In an interview with Barbara Walters on an ABC News special, the mayor described how he escaped from a makeshift command center at 75 Barclay St., adjacent to the Twin Towers, as the first tower was falling.
The mayor said he and his aides had set up an emergency command center in a Merrill Lynch office at 75 Barclay shortly after he had been told that a plane had crashed into the World Trade Center.
"The vice president called," he told Walters. "And when I got on the phone to talk to the vice president, the phone line got cut off. And it was at about that time that I heard a tremendous noise, and I heard someone say one of the World Trade Center towers had come down."
Giuliani said he and an entourage of 15 aides ran down to the basement, only to find two exit doors locked. They then ran back upstairs to the lobby, where, he said, "Things had gotten worst."
"When we looked outside, it looked like Armageddon, and it was black and white, and there was no visibility at all," he said.
Giuliani has said that a building worker led him and his aides to an opening that led to safety through 100 Church St.
Asked by Walters whether he was thinking he was going to die, Giuliani said: "Now I do ... when I think back on it."

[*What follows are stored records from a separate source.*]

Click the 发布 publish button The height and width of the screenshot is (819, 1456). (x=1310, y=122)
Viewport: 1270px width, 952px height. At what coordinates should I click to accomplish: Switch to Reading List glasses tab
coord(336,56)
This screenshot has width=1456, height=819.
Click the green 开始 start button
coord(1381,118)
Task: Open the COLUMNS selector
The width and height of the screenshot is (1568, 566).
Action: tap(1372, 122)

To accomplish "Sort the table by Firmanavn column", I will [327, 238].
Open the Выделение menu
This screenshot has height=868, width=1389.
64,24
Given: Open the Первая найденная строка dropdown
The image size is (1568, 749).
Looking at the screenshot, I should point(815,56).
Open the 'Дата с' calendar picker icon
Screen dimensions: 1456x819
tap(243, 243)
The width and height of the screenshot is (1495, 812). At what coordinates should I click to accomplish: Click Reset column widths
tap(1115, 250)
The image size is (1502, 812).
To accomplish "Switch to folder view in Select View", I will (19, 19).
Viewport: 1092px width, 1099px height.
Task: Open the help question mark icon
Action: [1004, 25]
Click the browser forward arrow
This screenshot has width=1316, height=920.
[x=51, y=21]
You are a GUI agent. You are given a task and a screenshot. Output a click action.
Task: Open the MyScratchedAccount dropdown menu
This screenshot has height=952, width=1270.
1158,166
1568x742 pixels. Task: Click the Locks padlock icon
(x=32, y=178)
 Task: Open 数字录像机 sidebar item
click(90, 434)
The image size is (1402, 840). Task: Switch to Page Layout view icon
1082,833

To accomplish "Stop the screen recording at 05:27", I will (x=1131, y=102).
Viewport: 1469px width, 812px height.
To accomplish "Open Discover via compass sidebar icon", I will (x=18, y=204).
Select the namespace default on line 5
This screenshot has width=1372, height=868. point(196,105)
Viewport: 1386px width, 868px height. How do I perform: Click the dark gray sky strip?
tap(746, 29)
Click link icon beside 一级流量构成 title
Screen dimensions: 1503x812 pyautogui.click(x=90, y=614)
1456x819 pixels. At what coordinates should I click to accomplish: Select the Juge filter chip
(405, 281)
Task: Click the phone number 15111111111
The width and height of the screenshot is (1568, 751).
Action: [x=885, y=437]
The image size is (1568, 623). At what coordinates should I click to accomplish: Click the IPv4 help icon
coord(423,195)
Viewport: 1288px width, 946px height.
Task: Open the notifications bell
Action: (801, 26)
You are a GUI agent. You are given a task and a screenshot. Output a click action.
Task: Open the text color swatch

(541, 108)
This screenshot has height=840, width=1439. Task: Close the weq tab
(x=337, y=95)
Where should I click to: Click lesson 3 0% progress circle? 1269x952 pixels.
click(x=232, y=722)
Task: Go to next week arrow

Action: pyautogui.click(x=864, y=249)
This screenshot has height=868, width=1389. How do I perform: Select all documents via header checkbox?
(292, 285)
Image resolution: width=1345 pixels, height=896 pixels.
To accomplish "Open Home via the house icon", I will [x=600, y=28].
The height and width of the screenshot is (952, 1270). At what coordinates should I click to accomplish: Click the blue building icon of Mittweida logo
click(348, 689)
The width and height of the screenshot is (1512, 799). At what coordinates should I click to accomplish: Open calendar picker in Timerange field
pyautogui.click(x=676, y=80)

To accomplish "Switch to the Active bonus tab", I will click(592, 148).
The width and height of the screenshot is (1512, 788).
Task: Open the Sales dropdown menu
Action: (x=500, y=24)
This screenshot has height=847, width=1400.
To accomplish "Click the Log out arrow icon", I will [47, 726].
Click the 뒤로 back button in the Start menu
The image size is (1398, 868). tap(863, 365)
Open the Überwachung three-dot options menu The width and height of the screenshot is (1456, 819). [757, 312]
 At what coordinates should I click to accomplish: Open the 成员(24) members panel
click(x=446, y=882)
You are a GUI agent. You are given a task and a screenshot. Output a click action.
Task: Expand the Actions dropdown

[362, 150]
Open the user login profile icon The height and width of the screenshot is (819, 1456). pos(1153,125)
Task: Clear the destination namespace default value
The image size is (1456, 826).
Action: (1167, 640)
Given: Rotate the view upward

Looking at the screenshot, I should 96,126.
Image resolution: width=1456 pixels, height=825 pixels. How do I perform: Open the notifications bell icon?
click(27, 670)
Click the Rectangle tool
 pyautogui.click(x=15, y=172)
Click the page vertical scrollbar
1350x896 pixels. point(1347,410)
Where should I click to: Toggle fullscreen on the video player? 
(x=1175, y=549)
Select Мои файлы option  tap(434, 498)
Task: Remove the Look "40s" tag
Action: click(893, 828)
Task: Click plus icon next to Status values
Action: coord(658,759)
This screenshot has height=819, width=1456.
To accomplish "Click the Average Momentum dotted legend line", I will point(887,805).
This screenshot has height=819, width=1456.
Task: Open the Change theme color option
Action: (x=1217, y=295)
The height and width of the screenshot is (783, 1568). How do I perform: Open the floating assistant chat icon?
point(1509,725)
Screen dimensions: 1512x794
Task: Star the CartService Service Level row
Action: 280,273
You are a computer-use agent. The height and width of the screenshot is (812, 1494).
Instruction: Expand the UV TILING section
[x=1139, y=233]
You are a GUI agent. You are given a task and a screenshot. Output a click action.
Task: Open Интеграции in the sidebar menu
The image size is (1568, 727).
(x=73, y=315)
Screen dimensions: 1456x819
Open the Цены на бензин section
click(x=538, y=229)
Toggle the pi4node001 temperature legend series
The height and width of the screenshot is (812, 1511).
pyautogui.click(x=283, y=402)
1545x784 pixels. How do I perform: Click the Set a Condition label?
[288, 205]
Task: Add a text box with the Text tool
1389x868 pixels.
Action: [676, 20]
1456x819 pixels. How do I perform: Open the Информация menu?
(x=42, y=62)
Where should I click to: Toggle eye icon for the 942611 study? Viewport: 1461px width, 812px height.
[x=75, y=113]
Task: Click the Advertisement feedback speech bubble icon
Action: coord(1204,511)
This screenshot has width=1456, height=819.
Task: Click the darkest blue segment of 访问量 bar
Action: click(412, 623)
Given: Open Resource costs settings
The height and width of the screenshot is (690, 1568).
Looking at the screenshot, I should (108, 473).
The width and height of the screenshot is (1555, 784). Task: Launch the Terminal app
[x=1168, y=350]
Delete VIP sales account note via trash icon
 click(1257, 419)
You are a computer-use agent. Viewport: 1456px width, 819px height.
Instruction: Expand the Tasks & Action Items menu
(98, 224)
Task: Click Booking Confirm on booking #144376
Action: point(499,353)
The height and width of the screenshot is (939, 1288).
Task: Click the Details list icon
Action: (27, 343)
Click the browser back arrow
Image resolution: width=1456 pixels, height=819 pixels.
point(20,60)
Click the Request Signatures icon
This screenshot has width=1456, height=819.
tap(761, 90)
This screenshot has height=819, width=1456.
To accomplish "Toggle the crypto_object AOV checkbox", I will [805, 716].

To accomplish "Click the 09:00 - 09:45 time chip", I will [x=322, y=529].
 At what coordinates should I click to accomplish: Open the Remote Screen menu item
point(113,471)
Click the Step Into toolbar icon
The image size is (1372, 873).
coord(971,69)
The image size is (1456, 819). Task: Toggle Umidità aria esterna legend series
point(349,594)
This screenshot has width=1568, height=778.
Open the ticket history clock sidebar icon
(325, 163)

Giuliani said he has tried to be "sensitive but honest" in disclosing the grim statistics on the missing and dead.
He agreed that as time goes by, the hope of finding more missing victims lessens. "But I'm told by the experts who do recoveries that there's still a chance that we can save some lives," he said.
Giuliani said that during the crisis he has leaned on a number of staff members and his girlfriend, Judith Nathan.
Asked how he had been able to remain calm during all the turmoil, he gave credit to his father, who "taught that when there's a crisis going on, the most important thing is to become calmer."